2. Math Office: Activities concerning worship in the temples, annual celebration of Durga Puja and other festivals, maintenance of the premises, maintenance of monks, taking care of devotees, distribution of ‘Prasad’, etc. Pranami (offerings) for worship and contributions for the maintenance of monks are managed and controlled by the Math Office - the main office of Belur Math which is situated behind the main temple.
3. Sacred Shrines: The imposing sandstone temple which enshrines the sacred relics and a beautiful marble statue of Sri Ramakrishna also houses smaller temples dedicated to Holy Mother Sri Sarada Devi, Swami Vivekananda and Swami Brahmananda and a few other buildings which are associated with the early history of Ramakrishna Math are:
i. Old Shrine - worship service has been conducted for more than 3 decades to Sri Ramakrishna.
ii. Swami Vivekananda’s room where spent his last years.
iii. ‘Old Math’ which was formerly known as ‘Nilambar Mukherjee’s Garden House’, which served as the monastery of Ramakrishna Order for a short period.
4. Probationers’ Training Centre: Before they are given ‘Brahmacharya Ordination’, all Probationers (novices and Acharyas (teachers)) of the Ramakrishna Order have to stay for two years at the Training Centre.
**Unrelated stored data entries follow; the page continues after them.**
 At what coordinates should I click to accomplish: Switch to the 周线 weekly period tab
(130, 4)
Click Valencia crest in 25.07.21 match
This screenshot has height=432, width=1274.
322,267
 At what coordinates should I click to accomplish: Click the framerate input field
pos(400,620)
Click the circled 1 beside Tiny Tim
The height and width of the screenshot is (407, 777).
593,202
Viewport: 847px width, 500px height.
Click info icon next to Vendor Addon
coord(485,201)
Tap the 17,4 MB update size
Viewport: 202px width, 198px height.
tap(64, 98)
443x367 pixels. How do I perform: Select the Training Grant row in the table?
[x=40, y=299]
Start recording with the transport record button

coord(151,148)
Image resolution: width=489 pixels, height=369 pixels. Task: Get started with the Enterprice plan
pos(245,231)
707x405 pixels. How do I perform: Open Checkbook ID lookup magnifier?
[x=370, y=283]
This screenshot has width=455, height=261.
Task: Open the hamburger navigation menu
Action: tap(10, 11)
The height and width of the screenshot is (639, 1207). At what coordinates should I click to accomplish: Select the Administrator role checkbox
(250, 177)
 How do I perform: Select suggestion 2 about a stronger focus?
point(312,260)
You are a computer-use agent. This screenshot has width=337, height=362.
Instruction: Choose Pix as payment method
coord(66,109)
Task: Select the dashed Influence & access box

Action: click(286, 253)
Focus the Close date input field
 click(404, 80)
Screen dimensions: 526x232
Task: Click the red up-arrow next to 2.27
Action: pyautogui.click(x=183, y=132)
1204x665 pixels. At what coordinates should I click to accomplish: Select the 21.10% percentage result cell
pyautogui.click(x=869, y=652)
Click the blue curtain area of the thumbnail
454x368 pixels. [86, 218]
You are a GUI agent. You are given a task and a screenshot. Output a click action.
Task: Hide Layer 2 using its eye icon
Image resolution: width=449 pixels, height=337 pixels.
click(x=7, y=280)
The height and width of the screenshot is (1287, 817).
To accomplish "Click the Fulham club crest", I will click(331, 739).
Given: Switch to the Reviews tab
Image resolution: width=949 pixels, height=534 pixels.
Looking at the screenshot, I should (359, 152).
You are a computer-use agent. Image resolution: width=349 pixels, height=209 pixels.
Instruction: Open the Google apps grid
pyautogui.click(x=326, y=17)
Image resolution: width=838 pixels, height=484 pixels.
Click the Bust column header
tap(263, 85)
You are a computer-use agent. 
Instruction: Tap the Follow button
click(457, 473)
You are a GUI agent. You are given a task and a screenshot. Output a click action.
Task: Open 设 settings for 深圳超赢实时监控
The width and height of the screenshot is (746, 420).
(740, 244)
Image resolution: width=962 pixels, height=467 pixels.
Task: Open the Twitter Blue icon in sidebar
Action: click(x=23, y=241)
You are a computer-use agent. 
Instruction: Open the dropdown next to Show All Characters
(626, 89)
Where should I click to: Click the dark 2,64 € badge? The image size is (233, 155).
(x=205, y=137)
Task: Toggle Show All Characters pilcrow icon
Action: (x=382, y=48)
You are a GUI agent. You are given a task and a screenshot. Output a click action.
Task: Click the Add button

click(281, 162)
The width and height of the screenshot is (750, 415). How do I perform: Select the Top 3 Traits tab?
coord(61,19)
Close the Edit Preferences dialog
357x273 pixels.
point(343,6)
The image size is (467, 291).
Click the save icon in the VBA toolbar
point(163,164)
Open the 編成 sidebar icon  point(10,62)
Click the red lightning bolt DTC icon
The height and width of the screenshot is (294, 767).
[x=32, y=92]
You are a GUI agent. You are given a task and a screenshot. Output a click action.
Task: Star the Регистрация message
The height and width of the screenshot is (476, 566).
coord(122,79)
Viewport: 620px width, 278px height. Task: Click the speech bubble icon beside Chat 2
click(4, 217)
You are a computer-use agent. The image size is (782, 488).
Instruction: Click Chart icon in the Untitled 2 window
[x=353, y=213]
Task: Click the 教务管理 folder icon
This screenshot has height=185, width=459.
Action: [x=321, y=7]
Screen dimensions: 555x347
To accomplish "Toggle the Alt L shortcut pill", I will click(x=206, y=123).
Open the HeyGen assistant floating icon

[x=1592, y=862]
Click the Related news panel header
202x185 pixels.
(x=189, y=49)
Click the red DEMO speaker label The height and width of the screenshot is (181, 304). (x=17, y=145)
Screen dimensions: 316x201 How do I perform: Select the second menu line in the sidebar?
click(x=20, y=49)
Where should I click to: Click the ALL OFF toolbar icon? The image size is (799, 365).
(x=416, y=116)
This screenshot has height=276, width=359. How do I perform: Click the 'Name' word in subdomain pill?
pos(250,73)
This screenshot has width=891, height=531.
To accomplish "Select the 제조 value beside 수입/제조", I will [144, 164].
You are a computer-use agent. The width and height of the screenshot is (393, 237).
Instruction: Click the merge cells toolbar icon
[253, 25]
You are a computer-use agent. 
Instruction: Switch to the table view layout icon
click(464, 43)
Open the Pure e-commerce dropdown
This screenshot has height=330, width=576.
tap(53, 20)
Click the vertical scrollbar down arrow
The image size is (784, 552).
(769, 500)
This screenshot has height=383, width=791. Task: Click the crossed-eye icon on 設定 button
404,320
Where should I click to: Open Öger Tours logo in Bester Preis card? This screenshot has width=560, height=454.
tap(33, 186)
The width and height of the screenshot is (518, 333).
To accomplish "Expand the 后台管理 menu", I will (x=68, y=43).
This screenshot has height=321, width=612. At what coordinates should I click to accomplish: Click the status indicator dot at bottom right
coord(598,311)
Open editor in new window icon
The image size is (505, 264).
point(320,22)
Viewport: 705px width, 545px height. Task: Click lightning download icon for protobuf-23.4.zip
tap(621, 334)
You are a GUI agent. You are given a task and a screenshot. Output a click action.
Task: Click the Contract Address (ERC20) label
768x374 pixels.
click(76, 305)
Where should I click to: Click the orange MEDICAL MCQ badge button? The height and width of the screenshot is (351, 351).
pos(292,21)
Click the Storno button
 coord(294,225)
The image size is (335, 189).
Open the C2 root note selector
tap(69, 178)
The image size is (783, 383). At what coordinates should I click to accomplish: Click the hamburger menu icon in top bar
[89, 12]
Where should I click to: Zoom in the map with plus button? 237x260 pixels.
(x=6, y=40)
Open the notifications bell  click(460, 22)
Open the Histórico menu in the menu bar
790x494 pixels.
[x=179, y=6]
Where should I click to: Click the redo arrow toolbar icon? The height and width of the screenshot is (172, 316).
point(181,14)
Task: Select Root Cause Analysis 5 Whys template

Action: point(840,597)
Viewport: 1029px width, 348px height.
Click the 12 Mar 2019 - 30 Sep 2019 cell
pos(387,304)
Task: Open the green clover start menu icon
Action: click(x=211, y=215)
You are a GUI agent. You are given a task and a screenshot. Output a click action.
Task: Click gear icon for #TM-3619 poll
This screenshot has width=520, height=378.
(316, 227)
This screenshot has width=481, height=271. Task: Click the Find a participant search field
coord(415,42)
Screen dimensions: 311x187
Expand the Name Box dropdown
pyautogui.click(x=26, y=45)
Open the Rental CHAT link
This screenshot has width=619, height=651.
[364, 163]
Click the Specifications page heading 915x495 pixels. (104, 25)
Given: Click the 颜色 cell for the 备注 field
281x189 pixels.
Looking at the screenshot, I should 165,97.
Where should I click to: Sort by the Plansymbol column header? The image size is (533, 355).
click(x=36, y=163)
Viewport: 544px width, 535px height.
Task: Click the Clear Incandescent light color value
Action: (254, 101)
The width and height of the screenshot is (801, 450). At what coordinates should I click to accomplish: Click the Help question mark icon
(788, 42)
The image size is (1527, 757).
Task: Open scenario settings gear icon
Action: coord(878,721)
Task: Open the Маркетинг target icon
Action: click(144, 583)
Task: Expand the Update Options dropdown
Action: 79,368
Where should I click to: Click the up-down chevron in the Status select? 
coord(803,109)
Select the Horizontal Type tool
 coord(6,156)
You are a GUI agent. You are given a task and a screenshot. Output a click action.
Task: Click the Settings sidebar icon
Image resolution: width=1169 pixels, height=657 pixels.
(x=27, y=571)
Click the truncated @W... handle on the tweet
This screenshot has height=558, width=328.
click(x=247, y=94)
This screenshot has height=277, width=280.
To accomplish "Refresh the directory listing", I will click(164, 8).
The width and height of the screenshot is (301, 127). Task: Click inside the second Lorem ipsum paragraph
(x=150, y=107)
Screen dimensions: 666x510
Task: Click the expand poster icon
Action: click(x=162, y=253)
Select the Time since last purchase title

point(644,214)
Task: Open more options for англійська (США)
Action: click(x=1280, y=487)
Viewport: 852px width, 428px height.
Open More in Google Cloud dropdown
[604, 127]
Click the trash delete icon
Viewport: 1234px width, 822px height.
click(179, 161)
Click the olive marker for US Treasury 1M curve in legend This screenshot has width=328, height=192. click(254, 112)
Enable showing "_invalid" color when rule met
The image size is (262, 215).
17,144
Education is imparted here which is based on basic Hindu scriptures, lives and teachings of Sri Ramakrishna, Sri Sarada Devi, Swami Vivekananda and other incarnations and prophets, Indian philosophy, Western philosophy, Comparative Religion, etc. Training in music, Vedic chanting, performing Puja, keeping accounts, gardening, etc is given to the probationers.
5. Math Library: The Math Library which houses 21,481 books and 79 periodicals, including a collection of books used by the direct disciples of Sri Ramakrishna is meant for the use of Monks and lay Mission members.
6. Celebrations: Birthdays of Sri Ramakrishna, Holy Mother and Swami Vivekananda, Belur Math as well as traditional Hindu festivals such as Durga Puja, Lakshmi Puja, Kali Puja, Saraswati Puja, Shiva Ratri along with birthdays of Sri Krishna, Buddha, Jesus Christ and Chaitanya are observed and celebrated at the Math which attracts huge crowds. ‘Kumari Puja’ is a tradition that was started in 1901 by Swami Vivekananda.
Women’s Monastic Organization:
Swami Vivekananda attributed the neglect of the masses and neglect of women to the downfall of India. He believed that the life and message of Holy Mother Sri Sarada Devi had great significance for the upliftment of women which reflects in his letters to the other Monks and he had expressed in several conferences that a separate women’s monastic order on the lines of Ramakrishna Math be established – with Holy Mother as its inspiration. Half a century later, a group of women, who had been leading a life of renunciation and service for several years, were given the vows of ‘Brahmacharya’ at Belur Math on 27 December 1953, the sacred birthday of Sri Sarada Devi and on 2 December 1954, a new Monastic Order for Women – ‘Sri Sarada Math’ was launched. Sri Sarada Math was formally made a separate entity from Ramakrishna Math in August 1959. Since then, both institutions have been jointly conducting spiritual, cultural, educational, medical and charitable activities for needy women and children.
With the Headquarters in Howrah District of West Bengal, Centres of Ramakrishna Math & Ramakrishna Mission in India are in Andaman, Andhra Pradesh, Arunachal Pradesh, Assam, Bihar, Chandigarh, Chhattisgarh, Delhi, Gujarat, Jammu & Kashmir, Jharkhand, Karnataka, Kerala, Madhya Pradesh, Maharashtra, Meghalaya, Orissa, Rajasthan, Tamil Nadu, Tripura, Uttar Pradesh, Uttarakhand, and West Bengal. Overseas, the Centres are at Argentina, Australia, Bangladesh, Brazil, Canada, Fiji, France, Germany, Japan, Malaysia, Mauritius, Netherlands, Russia, Singapore, South Africa, Sri Lanka, Switzerland, United Kingdom, and United States of America.